(EXCERPTED DATA begins)
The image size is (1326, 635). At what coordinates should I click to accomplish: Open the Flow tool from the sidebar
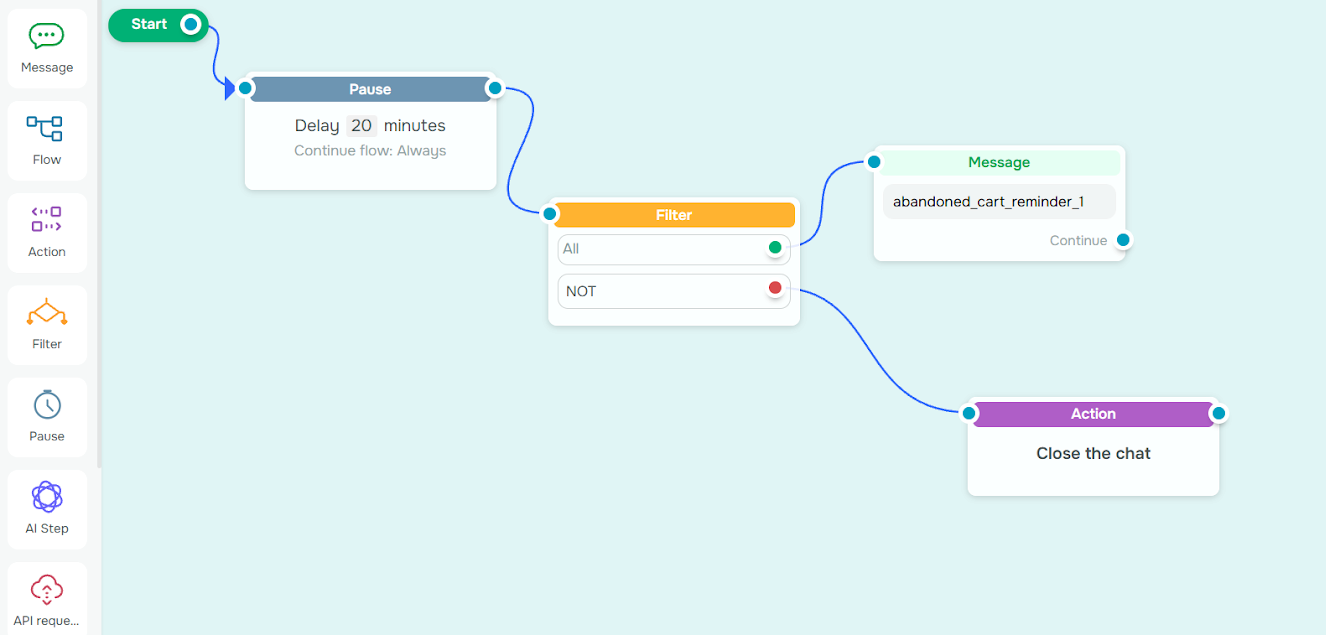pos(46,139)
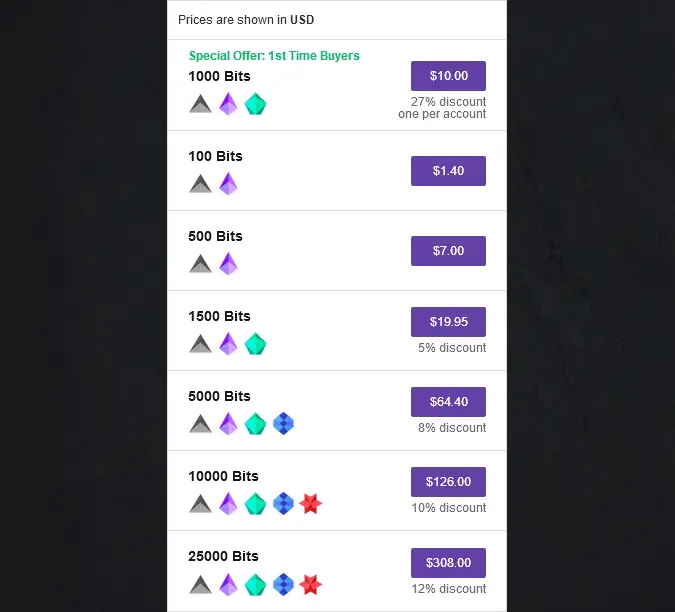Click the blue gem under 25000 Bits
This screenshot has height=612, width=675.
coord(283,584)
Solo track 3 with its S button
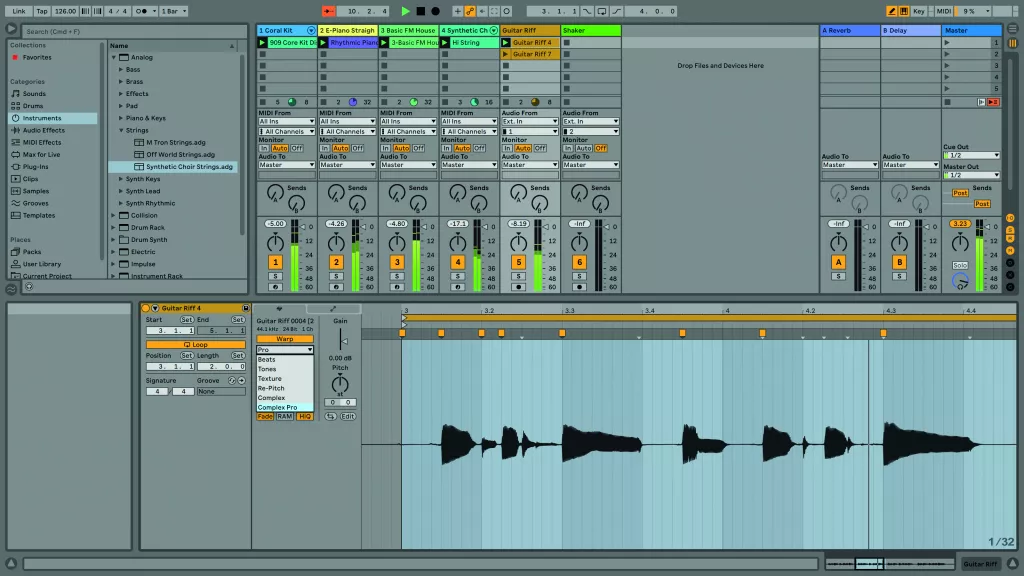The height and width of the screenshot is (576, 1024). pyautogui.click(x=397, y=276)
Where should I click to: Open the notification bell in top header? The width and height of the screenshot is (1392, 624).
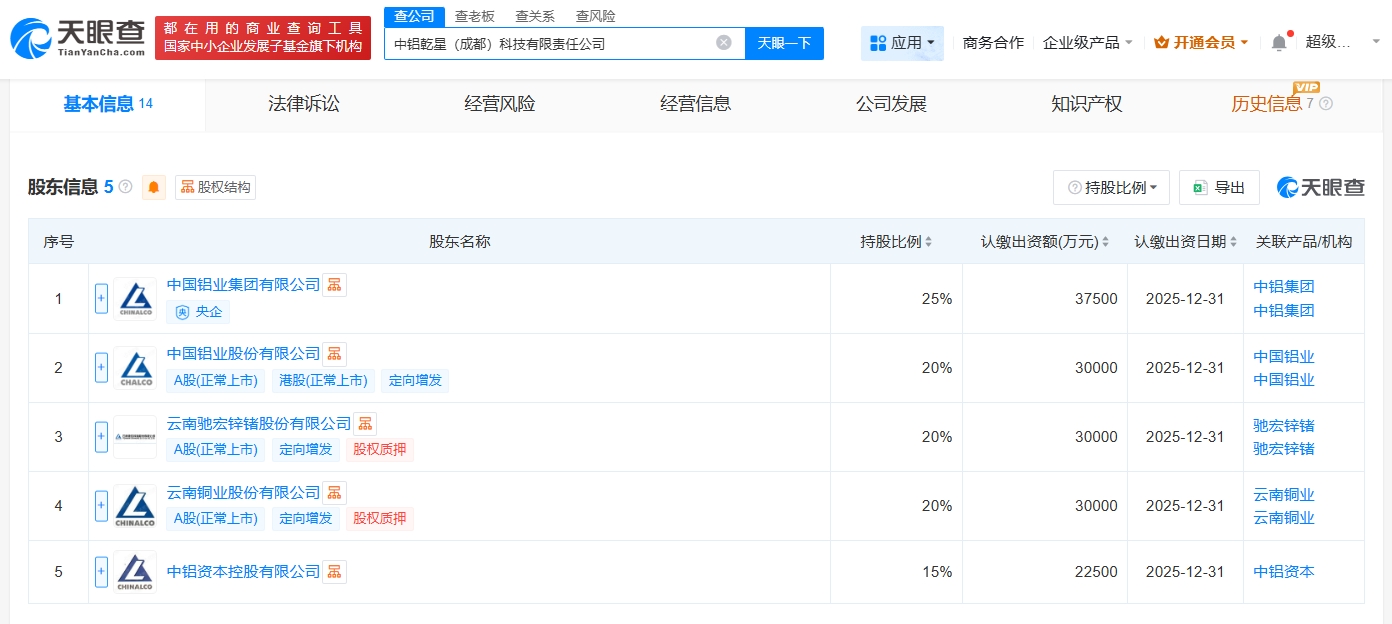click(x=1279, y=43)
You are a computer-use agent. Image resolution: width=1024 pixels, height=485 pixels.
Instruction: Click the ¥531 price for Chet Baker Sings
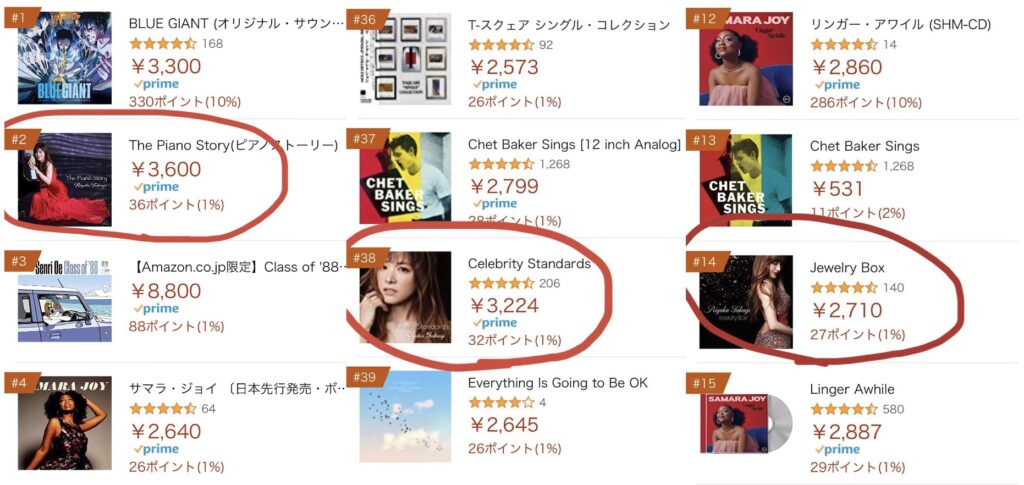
(EXCERPTED DATA ends)
YOUR INSTRUCTIONS
Reproduce the lines above exactly, image-free.

PROBLEM SOLUTION
The image size is (1326, 635). At what coordinates should I click to accomplish: Open the Flow tool from the sidebar
pos(46,139)
Click the blue gem under 25000 Bits
This screenshot has height=612, width=675.
coord(283,584)
Solo track 3 with its S button
The height and width of the screenshot is (576, 1024). pyautogui.click(x=397, y=276)
Where should I click to: Open the notification bell in top header? The width and height of the screenshot is (1392, 624).
click(x=1279, y=43)
You are a computer-use agent. Image resolution: width=1024 pixels, height=485 pixels.
Instruction: Click the ¥531 price for Chet Baker Sings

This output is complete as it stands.